Ben Gazze'de bir anne ve gazeteciyim
İslam İmad el-Zaanun, Gazze'deki soykırım sırasında, kızının doğumu sonrası muhabir olarak görev yaptığı kişisel hikâyesini paylaşıyor.
İslam İmad El-Zaanun’un TheNewArab’da yayınlanan yazısını Barış Hoyraz, Haksöz Haber için tercüme etti.
Ateşkes devam etmekte zorlanırken ve Gazze enkaz halinde dururken, hayatta kaldığımız soykırımın yankıları her zamankinden daha güçlü duruyor.
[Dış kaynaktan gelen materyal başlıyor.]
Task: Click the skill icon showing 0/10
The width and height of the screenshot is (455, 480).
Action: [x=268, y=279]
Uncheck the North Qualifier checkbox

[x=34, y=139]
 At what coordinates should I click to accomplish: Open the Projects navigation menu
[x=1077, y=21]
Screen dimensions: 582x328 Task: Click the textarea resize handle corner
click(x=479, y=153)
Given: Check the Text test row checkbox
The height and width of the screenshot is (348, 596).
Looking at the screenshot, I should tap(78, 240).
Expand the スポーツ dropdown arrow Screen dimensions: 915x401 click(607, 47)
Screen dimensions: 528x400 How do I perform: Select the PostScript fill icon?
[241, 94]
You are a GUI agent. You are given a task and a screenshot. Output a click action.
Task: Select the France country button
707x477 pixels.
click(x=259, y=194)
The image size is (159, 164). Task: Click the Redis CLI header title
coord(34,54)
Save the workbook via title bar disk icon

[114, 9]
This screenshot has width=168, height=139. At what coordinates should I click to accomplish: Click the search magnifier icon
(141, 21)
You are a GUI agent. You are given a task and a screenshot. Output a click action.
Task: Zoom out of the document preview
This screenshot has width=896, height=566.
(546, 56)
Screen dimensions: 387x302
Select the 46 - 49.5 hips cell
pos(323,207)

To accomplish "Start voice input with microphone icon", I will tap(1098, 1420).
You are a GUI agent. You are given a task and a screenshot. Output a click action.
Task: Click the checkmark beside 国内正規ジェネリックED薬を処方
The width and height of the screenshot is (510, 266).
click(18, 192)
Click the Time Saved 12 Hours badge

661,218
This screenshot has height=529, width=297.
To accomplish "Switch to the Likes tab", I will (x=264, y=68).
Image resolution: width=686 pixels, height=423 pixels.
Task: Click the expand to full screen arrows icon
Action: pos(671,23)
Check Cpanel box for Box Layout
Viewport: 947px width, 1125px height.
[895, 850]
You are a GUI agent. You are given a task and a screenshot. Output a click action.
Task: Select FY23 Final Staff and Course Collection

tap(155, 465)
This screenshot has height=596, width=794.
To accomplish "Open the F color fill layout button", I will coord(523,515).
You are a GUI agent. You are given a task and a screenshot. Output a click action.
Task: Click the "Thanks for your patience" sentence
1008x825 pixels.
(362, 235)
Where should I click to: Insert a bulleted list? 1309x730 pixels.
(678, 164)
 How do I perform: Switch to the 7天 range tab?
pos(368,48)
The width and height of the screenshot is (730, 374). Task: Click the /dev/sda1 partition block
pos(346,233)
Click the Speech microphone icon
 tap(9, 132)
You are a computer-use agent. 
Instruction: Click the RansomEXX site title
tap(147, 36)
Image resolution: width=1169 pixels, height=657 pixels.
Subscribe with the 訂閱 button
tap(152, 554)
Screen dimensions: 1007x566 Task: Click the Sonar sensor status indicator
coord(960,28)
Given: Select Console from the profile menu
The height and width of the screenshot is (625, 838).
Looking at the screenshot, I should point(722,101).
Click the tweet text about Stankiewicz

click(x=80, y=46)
Yerinden edilme ve patlama sesleri arasında doğum yapmış bir gazeteci ve yeni bir anne olarak, hiçbir şey beni yaşadıklarıma hazırlayamazdı.
İsrail'in 15 ayı aşkın süredir devam eden saldırıları üzerine düşündüğümde, Gazze'deki en tehlikeli iki işi yaptığımı fark ediyorum: gazetecilik ve annelik. Ancak benim hikâyem, yardım ve desteğin Gazze Şeridi'ne girmesine izin verilmediği için en yüksek risklerle karşı karşıya kalan sayısız kadının hikâyesidir.
7 Ekim'den önce, doğuma hazırlanırken kızımı dünyaya getireceğim anı bekliyordum. Şimdi hamileliğimi ve kızımın doğumunu düşündüğümde, hiç kimsenin katlanmak zorunda kalmaması gereken dehşet ve zorlukları hatırlıyorum.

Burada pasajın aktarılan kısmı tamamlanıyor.